As semiconductor devices become highly integrated, the capacitance of the minimum capacitor necessary for operation of the device is limited. Therefore, much effort is being made to secure a minimum capacitance (C) in a small area. The capacitance is proportional to the dielectric constant (ε) and the storage electrode surface area (A), and inversely proportional to the dielectric thickness (d), so there are various ways to increase the capacitance. Among them, high-density devices having a design rule (design rule) below is 0.12㎛ dielectric of _{BST ((Ba 1-x Sr} x) TiO 3), PZT (Pb (ZrTi 1-x) O 3), Ta 2 O ₅ < / RTI > to increase the capacitance of a capacitor.

However, in the case where a capacitor is formed using the high dielectric constant material, ruthenium (Ru), iridium (Ir), or platinum (Pt) is used to suppress the interfacial reaction between the electrode material and the high- ) Are used as electrode materials.

Particularly, among the electrode materials, Ru is excellent in interfacial stability with the Ta ₂ O ₅ film, which is a high dielectric material, and RuO _{2, which} is an oxide, is widely used because it is a conductor. However, Ru has a problem of damaging the lower film by passing chemicals and plasma used in various processes because the film quality is insufficient.

Hereinafter, a method of manufacturing a semiconductor device according to the related art will be described with reference to the accompanying drawings.

FIG. 1 is a process sectional view of a semiconductor device according to a conventional method, showing a cell region I and a peripheral circuit region II of a semiconductor substrate 11. FIG.

First, a first interlayer insulating film 13 having a landing plug 15 connected to a bit line contact and a portion reserved for a storage electrode contact is formed on a semiconductor substrate 11 having a predetermined substructure. At this time, the landing plug 15 is formed of a polycrystalline silicon layer.

Next, a bit line 17 connected to the landing plug 15 is formed. At this time, a mask insulating film pattern is stacked on the bit line 17.

Then, a second interlayer insulating film 19 is formed on the entire surface.
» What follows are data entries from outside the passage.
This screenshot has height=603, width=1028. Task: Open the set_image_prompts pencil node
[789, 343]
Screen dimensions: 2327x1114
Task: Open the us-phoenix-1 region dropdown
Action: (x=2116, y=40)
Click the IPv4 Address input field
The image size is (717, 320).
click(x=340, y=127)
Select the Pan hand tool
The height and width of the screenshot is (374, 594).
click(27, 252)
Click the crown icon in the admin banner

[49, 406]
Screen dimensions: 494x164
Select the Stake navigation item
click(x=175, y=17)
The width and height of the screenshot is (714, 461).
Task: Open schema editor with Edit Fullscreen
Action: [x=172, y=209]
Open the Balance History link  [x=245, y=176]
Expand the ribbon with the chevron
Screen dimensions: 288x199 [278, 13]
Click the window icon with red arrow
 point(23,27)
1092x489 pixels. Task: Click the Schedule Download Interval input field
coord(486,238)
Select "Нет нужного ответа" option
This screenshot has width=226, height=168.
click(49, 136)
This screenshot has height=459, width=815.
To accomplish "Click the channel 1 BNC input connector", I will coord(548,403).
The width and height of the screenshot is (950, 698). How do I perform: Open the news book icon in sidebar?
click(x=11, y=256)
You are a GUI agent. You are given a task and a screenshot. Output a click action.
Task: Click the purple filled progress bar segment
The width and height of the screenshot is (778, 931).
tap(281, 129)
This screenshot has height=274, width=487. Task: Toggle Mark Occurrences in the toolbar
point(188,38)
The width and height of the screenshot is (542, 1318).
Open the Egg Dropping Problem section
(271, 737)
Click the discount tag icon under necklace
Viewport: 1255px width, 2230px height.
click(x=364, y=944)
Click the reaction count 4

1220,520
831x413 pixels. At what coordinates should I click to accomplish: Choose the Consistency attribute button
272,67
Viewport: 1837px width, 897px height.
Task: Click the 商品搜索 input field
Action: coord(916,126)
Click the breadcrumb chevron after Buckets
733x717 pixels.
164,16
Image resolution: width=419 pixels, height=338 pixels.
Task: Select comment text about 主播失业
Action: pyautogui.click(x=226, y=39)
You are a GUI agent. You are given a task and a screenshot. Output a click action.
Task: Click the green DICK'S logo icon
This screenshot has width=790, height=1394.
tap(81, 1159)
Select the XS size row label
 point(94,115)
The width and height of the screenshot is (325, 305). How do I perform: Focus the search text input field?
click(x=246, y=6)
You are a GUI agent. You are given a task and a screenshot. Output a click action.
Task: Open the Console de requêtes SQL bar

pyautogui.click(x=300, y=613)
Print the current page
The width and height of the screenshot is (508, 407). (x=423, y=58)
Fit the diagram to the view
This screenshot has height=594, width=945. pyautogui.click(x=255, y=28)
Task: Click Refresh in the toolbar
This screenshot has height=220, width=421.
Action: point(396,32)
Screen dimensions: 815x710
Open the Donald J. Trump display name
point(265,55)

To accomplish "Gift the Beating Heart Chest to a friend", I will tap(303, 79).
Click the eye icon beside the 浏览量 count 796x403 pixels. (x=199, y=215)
Next, the second interlayer insulating film 19 is etched by a photolithography process using a storage electrode contact mask to form a storage electrode contact hole (not shown).

Next, a TiN film is deposited on the entire surface by a chemical vapor deposition method.

Then, the TiN film is removed by a chemical mechanical polishing (CMP) process to form a storage electrode contact plug 20. At this time, the CMP process is performed using a mask insulating film pattern on the bit line 17 as a polishing barrier. After the CMP process, the mask insulating film pattern on the bit line 17 is lost by about 500 to 1500 ANGSTROM.

Next, an etch stopping film 21 is deposited on the entire surface. At this time, the etch stopping layer 21 is formed to a thickness of 200 ~ 1500 Å by using a nitride layer.

Next, a core insulating film 23 is formed on the etch stopping film 21. The core insulating layer 23 may be formed of a tetra-ethyl ortho silicate (TEOS) layer, a phospho silicate glass (PSG) layer, or a stacked layer thereof.

Next, the storage electrode contact plug 20 is exposed by etching the core insulating film 23 and the etch stopping film 21 by a photolithography process using a storage electrode mask.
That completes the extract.